Factor is one of the most used and also one of the most confused S3 object in R. It is build on top of the base R object integer and must have two attributes:

  • class: must be “factor”
  • levels: must be atomic vector of unique values in factor.

Because it is a S3 object the generic function print will behave specific to factor and prints the factors at the position indicated by the integers in actual object.

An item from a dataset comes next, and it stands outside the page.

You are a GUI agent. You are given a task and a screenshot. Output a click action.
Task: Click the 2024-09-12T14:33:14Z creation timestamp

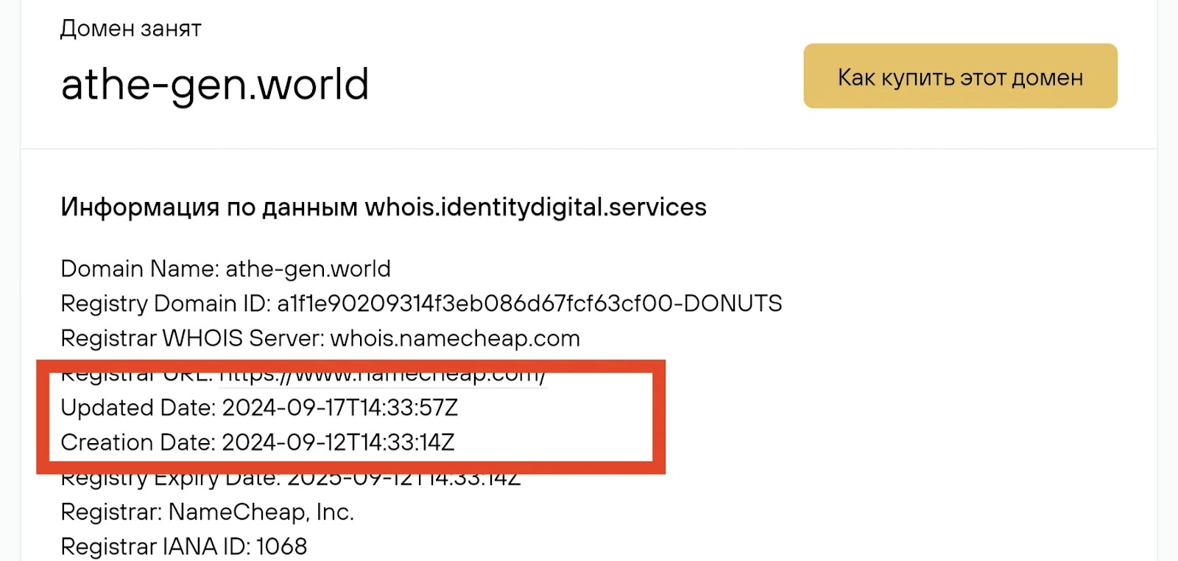point(338,442)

a_char <- c("a","b","c","a","c","b","d")
typeof(a_char)
## [1] "character"
print(a_char)
## [1] "a" "b" "c" "a" "c" "b" "d"
as.numeric(a_char) ##No numeric is produced 
## Warning: NAs introduced by coercion

## [1] NA NA NA NA NA NA NA
a_factor <- as.factor(a_char)
print(a_factor) #now it is a factor so we see same character
## [1] a b c a c b d
## Levels: a b c d
typeof(a_factor) #under the hood it is an integer
## [1] "integer"
attributes(a_factor)
## $levels
## [1] "a" "b" "c" "d"
## 
## $class
## [1] "factor"
as.numeric(a_factor) #gives the underlying integer
## [1] 1 2 3 1 3 2 4

data.frame

It is a S3 object which is build upon a list. Individual columns are stored like a individual items in a list. So data.frame is actually a list where all the items in list must have equal length.

S4 object

Because S3 objects are easy to incorporate errors another OOP type object called S4 was build which is extensively used by bioconductor community. Most of these S4 objects are build on base R object type list.

library(edgeR)
## Loading required package: limma
a<-DGEList()
## Warning in min(lib.size): no non-missing arguments to min; returning Inf

## Warning in min(norm.factors): no non-missing arguments to min; returning Inf
typeof(a) ##under the hood it is a list
## [1] "list"
class(a) ##gives class "DGEList" 
## [1] "DGEList"
## attr(,"package")
## [1] "edgeR"
attributes(a) #shows all the attributes
## $class
## [1] "DGEList"
## attr(,"package")
## [1] "edgeR"
## 
## $names
## [1] "counts"  "samples"